*Description of the task*
From the line containing "The image size" through the last line of the entries below, print each line exactly. Pictures stay out.

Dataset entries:

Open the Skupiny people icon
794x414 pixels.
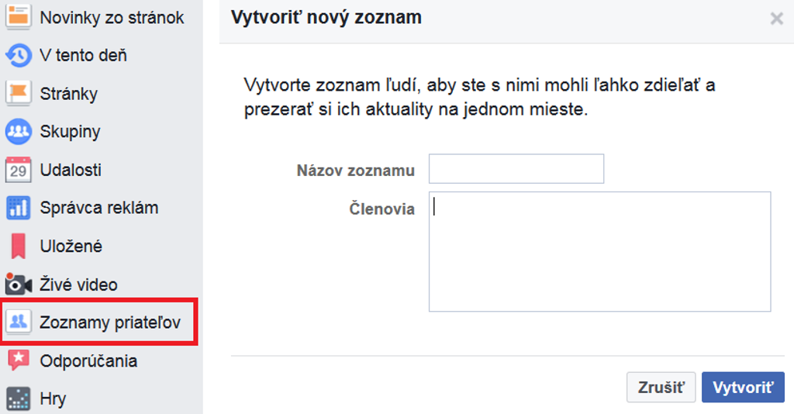[x=18, y=131]
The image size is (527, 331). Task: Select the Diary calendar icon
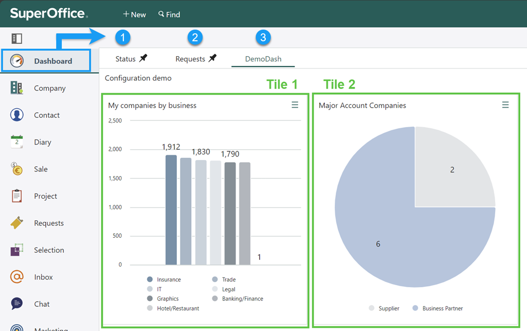tap(17, 142)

*Solution to this exercise*
The image size is (527, 331). Task: Select the Diary calendar icon
tap(17, 142)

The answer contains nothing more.